- **Collection entries**

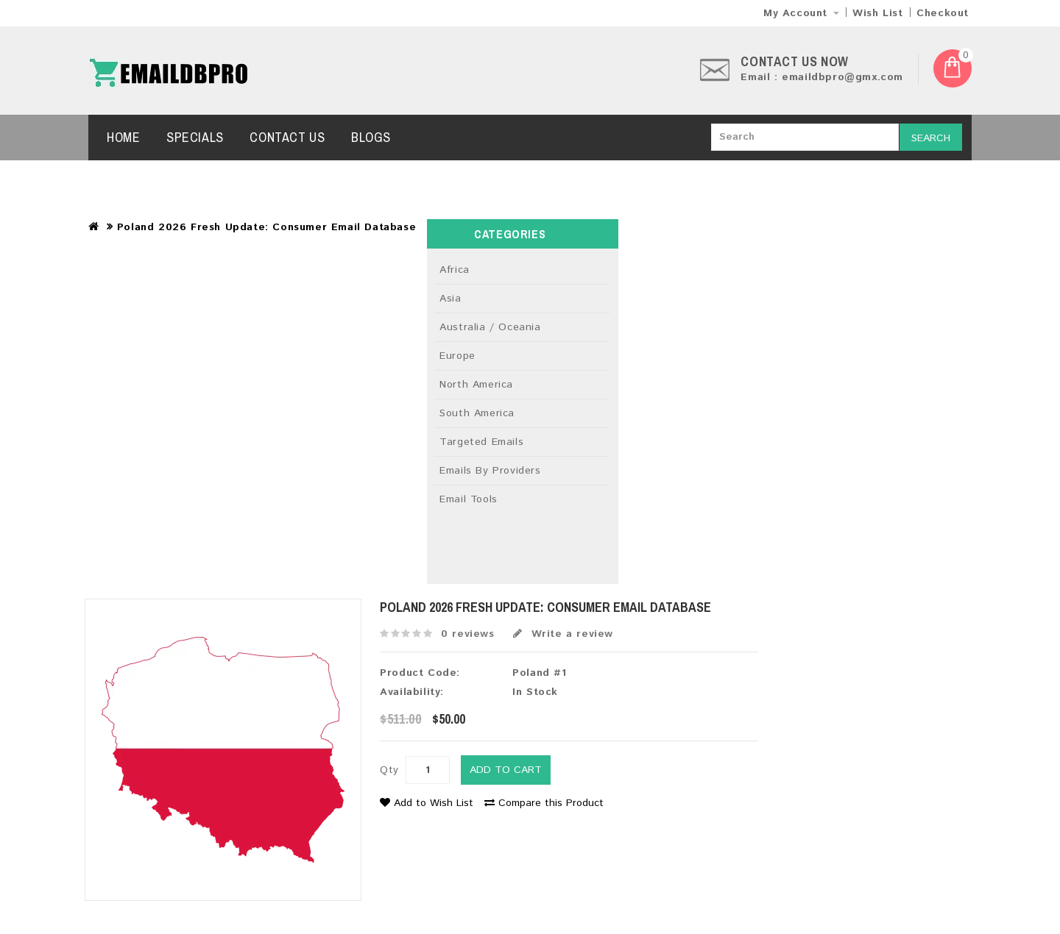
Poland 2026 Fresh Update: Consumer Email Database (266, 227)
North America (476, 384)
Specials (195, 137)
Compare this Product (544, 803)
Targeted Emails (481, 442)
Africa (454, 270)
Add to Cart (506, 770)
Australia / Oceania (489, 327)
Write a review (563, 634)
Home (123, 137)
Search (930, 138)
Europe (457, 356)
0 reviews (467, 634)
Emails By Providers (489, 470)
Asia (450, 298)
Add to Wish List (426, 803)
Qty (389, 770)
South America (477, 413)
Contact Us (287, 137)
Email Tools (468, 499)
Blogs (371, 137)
...
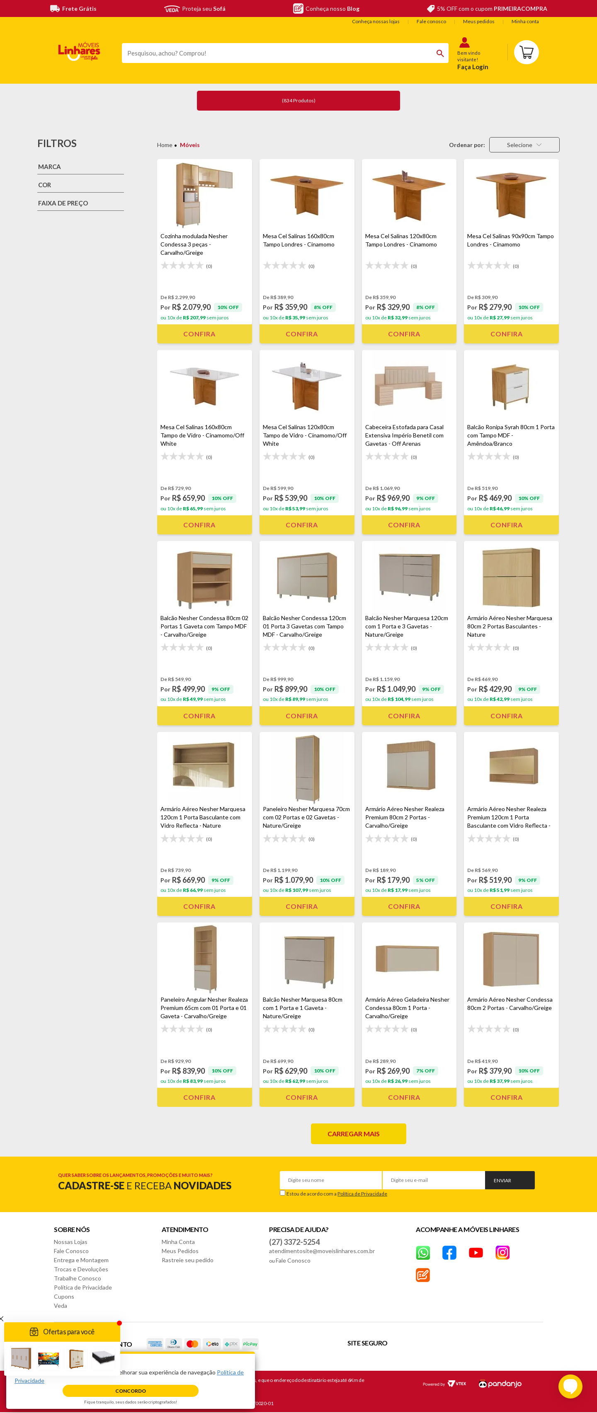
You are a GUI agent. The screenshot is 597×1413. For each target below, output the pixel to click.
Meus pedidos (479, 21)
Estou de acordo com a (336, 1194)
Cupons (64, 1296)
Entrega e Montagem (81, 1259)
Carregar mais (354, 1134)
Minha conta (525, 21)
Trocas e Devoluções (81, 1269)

- **Set exercise**
Format the items in the stretch from the line containing "Add to Cart (506, 770)" through the line containing "Email Tools (468, 499)" as a two-column CSV with the headers target_text and click_point. Give one row per item, putting its text and its answer each in a single quoted field, with any line breaks replaced by spaces.

- **Reply to the task**
target_text,click_point
"Add to Cart","(506, 770)"
"Australia / Oceania","(489, 327)"
"Write a review","(563, 634)"
"Home","(123, 137)"
"Search","(930, 138)"
"Europe","(457, 356)"
"0 reviews","(467, 634)"
"Emails By Providers","(489, 470)"
"Asia","(450, 298)"
"Add to Wish List","(426, 803)"
"Qty","(389, 770)"
"South America","(477, 413)"
"Contact Us","(287, 137)"
"Email Tools","(468, 499)"